De zonen van Josef in Egypte geboren waren twee in getal. Dus bedroeg het hele geslacht van Jakob, dat naar Egypte kwam, zeventig personen.
28 And he sent, Judah, before him unto Joseph, to direct his face to Goshen, —so they came in towards the land of Goshen.
Nadat Jakob Juda vooruit had gezonden naar Josef, om hem bij zich in Gósjen te ontbieden, kwamen zij in het land Gósjen aan.
29 Then yoked Joseph his chariot, and went up to meet Israel his father towards Goshen, —and he appeared unto him, and fell upon his neck, and wept upon his neck a good while.
En Josef spande zijn wagen in, en reed naar Gósjen, om zijn vader Israël te ontmoeten. Toen hij hem zag, viel hij hem snikkend om de hals.
30 Then said Israel unto Joseph I am ready to die at last, —now that I have seen thy face, in that thou art, yet alive.
En Israël sprak tot Josef: Thans kan ik gerust sterven, nu ik u heb teruggezien, en nu ik weet, dat ge nog leeft!
31 Then said Joseph unto his brethren and unto the house of his father, I must go up, and must tell Pharaoh—and must say unto him, My brethren, and the house of my father, who were in the land of Canaan, have come in unto me.
Daarna sprak Josef tot zijn broers en tot het gezin van zijn vader: Ik zal Farao gaan berichten: "Mijn broeders en het gezin van mijn vader, die in het land Kanaän woonden, zijn bij mij aangekomen.
32 Now, the men, are feeders of flocks, for men of cattle, they are, —and their flocks and their herds and all that they have, have they brought in.
De mannen willen hun kudde weiden; want het zijn veebezitters, en ze hebben hun schapen en runderen met heel hun bezit met zich meegebracht."
33 So shall it come to pass, when Pharaoh shall call for you, —and shall say—What is your occupation?

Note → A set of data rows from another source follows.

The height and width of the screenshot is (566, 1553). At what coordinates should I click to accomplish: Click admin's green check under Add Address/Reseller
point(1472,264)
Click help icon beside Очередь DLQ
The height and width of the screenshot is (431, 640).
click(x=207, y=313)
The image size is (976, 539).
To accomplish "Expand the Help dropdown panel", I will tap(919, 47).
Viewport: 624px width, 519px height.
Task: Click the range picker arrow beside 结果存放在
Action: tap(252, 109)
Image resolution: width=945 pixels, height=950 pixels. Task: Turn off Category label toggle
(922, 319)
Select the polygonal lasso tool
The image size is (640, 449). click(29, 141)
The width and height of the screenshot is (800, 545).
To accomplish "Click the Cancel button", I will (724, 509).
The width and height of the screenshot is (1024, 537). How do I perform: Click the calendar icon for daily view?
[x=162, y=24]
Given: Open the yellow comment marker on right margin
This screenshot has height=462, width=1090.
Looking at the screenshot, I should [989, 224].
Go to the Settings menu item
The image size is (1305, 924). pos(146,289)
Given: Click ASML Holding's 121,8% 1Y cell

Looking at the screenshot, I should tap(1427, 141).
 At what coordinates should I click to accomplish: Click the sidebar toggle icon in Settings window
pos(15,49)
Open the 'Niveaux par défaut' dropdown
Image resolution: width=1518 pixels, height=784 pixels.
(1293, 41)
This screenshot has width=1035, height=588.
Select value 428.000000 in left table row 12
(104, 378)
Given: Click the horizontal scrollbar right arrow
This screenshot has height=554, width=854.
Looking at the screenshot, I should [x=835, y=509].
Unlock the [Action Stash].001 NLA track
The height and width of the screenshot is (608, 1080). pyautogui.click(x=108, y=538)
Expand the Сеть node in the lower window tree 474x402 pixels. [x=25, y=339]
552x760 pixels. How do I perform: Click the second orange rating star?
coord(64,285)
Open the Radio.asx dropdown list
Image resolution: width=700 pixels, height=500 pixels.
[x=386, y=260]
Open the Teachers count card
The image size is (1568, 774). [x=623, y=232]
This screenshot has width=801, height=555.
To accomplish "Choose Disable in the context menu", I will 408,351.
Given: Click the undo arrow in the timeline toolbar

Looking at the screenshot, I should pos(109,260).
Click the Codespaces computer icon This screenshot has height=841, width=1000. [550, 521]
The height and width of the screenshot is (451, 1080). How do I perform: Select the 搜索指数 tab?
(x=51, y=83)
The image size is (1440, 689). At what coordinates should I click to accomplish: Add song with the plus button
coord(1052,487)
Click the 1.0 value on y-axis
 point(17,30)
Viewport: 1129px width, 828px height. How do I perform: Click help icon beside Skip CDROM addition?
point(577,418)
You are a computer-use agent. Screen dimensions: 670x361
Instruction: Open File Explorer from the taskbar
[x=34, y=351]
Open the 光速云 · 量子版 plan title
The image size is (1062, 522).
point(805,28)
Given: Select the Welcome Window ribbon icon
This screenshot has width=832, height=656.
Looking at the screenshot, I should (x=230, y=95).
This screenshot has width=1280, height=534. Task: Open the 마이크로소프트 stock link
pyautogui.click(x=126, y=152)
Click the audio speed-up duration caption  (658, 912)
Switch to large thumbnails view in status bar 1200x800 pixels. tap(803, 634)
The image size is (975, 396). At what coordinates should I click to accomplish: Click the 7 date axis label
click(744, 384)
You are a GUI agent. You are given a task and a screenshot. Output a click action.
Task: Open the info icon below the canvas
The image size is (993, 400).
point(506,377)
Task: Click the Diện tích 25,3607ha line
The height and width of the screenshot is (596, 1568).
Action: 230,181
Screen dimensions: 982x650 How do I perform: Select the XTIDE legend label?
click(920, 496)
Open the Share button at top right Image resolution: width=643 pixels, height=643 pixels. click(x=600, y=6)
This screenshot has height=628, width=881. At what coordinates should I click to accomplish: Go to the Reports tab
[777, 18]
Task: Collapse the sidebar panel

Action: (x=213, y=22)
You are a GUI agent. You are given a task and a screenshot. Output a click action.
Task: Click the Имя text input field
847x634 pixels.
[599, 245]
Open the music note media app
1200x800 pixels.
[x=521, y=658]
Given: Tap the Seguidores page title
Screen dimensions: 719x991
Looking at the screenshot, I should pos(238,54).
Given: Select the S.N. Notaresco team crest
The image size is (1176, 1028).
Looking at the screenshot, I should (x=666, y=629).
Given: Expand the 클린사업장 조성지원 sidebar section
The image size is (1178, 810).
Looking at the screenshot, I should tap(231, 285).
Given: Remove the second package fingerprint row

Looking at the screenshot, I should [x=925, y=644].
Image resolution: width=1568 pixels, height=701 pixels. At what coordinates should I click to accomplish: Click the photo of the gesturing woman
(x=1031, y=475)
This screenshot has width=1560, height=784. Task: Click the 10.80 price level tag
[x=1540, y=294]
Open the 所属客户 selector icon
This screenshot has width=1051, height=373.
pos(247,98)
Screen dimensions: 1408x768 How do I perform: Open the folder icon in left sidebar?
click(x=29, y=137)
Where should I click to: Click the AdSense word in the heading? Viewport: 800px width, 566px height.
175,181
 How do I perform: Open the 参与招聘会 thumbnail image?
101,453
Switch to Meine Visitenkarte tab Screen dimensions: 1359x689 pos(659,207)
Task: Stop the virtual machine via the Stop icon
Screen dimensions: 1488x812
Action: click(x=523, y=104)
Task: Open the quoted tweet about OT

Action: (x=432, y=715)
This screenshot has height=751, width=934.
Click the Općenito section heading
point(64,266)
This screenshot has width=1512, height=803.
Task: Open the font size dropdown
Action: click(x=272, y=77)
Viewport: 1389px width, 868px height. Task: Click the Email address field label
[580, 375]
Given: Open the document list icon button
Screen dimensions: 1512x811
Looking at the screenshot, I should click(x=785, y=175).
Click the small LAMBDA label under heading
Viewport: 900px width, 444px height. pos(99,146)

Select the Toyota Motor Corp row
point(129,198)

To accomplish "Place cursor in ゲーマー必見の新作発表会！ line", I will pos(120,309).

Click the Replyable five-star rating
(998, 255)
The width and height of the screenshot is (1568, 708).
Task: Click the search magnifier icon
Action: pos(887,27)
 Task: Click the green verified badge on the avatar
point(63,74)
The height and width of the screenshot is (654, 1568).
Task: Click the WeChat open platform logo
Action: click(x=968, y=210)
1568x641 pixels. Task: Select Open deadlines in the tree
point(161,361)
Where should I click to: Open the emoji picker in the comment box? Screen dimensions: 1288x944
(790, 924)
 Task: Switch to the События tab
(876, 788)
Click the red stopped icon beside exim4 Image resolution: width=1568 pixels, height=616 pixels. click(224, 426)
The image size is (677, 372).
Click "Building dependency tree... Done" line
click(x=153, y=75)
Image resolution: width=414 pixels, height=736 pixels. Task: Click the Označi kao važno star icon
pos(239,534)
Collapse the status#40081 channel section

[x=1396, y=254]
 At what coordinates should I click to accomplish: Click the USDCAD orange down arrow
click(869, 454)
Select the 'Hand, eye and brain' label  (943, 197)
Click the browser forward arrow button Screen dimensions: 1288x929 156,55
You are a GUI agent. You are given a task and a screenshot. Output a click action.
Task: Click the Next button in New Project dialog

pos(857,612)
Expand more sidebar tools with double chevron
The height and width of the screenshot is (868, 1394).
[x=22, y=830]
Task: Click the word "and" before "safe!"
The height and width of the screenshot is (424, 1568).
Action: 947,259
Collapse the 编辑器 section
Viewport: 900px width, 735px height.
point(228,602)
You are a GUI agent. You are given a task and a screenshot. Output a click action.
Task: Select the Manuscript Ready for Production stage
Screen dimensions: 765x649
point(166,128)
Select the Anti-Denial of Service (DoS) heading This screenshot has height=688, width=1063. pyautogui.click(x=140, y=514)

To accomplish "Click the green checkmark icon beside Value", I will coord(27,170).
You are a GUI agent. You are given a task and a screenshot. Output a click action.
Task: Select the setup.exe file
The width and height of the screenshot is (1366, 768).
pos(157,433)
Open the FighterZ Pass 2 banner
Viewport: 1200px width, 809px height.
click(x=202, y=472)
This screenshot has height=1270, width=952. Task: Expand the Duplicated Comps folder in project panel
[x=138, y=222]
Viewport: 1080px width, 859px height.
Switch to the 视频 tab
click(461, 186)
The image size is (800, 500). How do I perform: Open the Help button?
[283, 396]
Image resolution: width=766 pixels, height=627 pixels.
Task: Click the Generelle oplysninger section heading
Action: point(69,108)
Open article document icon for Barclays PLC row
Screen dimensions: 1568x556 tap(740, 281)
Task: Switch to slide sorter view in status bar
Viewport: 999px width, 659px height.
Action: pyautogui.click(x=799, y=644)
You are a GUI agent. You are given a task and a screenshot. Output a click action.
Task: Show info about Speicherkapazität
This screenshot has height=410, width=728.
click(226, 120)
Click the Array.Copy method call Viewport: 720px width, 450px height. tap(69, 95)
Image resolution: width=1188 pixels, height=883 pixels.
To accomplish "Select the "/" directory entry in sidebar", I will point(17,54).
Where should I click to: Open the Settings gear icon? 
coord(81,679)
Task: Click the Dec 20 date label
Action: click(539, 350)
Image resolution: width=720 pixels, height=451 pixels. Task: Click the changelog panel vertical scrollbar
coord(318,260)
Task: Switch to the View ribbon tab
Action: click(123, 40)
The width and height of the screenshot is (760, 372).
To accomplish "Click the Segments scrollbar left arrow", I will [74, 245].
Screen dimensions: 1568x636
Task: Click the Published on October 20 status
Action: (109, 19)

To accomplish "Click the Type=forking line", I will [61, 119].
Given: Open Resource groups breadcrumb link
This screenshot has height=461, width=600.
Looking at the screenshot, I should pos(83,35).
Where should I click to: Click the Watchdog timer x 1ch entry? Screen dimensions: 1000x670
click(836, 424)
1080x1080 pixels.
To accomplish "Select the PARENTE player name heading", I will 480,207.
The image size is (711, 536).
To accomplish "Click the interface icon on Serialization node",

Wanneer Farao u dus ontbiedt en u vraagt, wat uw beroep is,
34 Then shall ye say—Men of cattle, have thy servants been from our youth even until now, both we and our fathers, —To the end ye may dwell in the land of Goshen, for an abomination to Egyptians, is every feeder of a flock,
moet ge antwoorden: "Uw dienaars zijn als onze vaders veebezitters geweest van onze jeugd af tot heden toe." Dan zult gij u in het land Gósjen mogen vestigen; want de Egyptenaren hebben een afkeer van schaapherders.